WHAT TO WORK ON: Print the data that follows exactly.
"""
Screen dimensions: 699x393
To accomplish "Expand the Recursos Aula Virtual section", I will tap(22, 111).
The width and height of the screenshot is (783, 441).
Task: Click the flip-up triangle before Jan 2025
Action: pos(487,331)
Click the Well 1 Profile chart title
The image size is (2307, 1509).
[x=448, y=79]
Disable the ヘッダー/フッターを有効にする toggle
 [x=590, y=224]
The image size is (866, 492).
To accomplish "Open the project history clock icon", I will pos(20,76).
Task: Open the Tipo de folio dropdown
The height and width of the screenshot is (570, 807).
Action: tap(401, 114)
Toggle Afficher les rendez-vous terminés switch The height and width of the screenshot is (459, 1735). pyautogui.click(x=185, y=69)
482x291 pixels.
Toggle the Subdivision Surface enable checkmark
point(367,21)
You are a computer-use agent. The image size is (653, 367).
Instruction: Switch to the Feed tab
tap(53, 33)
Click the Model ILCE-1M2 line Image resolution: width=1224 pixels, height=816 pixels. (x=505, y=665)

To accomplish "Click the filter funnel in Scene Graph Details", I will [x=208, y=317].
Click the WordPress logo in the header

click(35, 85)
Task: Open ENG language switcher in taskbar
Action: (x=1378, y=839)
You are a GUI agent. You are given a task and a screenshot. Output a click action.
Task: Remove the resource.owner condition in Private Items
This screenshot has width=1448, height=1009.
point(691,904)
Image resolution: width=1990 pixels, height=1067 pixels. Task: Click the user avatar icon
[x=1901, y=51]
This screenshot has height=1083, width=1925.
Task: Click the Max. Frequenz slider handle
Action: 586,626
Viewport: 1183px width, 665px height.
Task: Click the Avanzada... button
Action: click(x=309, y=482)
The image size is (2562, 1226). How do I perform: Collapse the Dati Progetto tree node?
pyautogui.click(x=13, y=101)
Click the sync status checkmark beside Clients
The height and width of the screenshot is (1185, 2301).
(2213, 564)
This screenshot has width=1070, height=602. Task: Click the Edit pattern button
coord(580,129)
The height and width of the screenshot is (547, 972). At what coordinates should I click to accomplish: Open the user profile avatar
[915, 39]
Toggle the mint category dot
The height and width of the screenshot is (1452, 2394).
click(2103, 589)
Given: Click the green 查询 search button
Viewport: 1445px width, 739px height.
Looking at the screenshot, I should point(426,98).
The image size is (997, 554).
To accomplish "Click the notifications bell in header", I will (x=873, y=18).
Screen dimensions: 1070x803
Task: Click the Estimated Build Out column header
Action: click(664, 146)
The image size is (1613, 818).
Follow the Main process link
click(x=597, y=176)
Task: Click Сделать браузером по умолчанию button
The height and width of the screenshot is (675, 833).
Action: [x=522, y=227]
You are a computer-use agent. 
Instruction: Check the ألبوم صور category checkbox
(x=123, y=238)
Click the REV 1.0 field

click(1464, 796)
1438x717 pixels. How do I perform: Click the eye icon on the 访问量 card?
"""
SOLUTION TO THIS PROBLEM:
Screen dimensions: 699x393
To accomplish "Expand the Recursos Aula Virtual section", I will tap(22, 111).
The width and height of the screenshot is (783, 441).
Task: Click the flip-up triangle before Jan 2025
Action: pos(487,331)
Click the Well 1 Profile chart title
The image size is (2307, 1509).
[x=448, y=79]
Disable the ヘッダー/フッターを有効にする toggle
 [x=590, y=224]
The image size is (866, 492).
To accomplish "Open the project history clock icon", I will pos(20,76).
Task: Open the Tipo de folio dropdown
The height and width of the screenshot is (570, 807).
Action: tap(401, 114)
Toggle Afficher les rendez-vous terminés switch The height and width of the screenshot is (459, 1735). pyautogui.click(x=185, y=69)
482x291 pixels.
Toggle the Subdivision Surface enable checkmark
point(367,21)
You are a computer-use agent. The image size is (653, 367).
Instruction: Switch to the Feed tab
tap(53, 33)
Click the Model ILCE-1M2 line Image resolution: width=1224 pixels, height=816 pixels. (x=505, y=665)

To accomplish "Click the filter funnel in Scene Graph Details", I will [x=208, y=317].
Click the WordPress logo in the header

click(35, 85)
Task: Open ENG language switcher in taskbar
Action: (x=1378, y=839)
You are a GUI agent. You are given a task and a screenshot. Output a click action.
Task: Remove the resource.owner condition in Private Items
This screenshot has width=1448, height=1009.
point(691,904)
Image resolution: width=1990 pixels, height=1067 pixels. Task: Click the user avatar icon
[x=1901, y=51]
This screenshot has height=1083, width=1925.
Task: Click the Max. Frequenz slider handle
Action: 586,626
Viewport: 1183px width, 665px height.
Task: Click the Avanzada... button
Action: click(x=309, y=482)
The image size is (2562, 1226). How do I perform: Collapse the Dati Progetto tree node?
pyautogui.click(x=13, y=101)
Click the sync status checkmark beside Clients
The height and width of the screenshot is (1185, 2301).
(2213, 564)
This screenshot has width=1070, height=602. Task: Click the Edit pattern button
coord(580,129)
The height and width of the screenshot is (547, 972). At what coordinates should I click to accomplish: Open the user profile avatar
[915, 39]
Toggle the mint category dot
The height and width of the screenshot is (1452, 2394).
click(2103, 589)
Given: Click the green 查询 search button
Viewport: 1445px width, 739px height.
Looking at the screenshot, I should point(426,98).
The image size is (997, 554).
To accomplish "Click the notifications bell in header", I will (x=873, y=18).
Screen dimensions: 1070x803
Task: Click the Estimated Build Out column header
Action: click(664, 146)
The image size is (1613, 818).
Follow the Main process link
click(x=597, y=176)
Task: Click Сделать браузером по умолчанию button
The height and width of the screenshot is (675, 833).
Action: [x=522, y=227]
You are a computer-use agent. 
Instruction: Check the ألبوم صور category checkbox
(x=123, y=238)
Click the REV 1.0 field

click(1464, 796)
1438x717 pixels. How do I perform: Click the eye icon on the 访问量 card?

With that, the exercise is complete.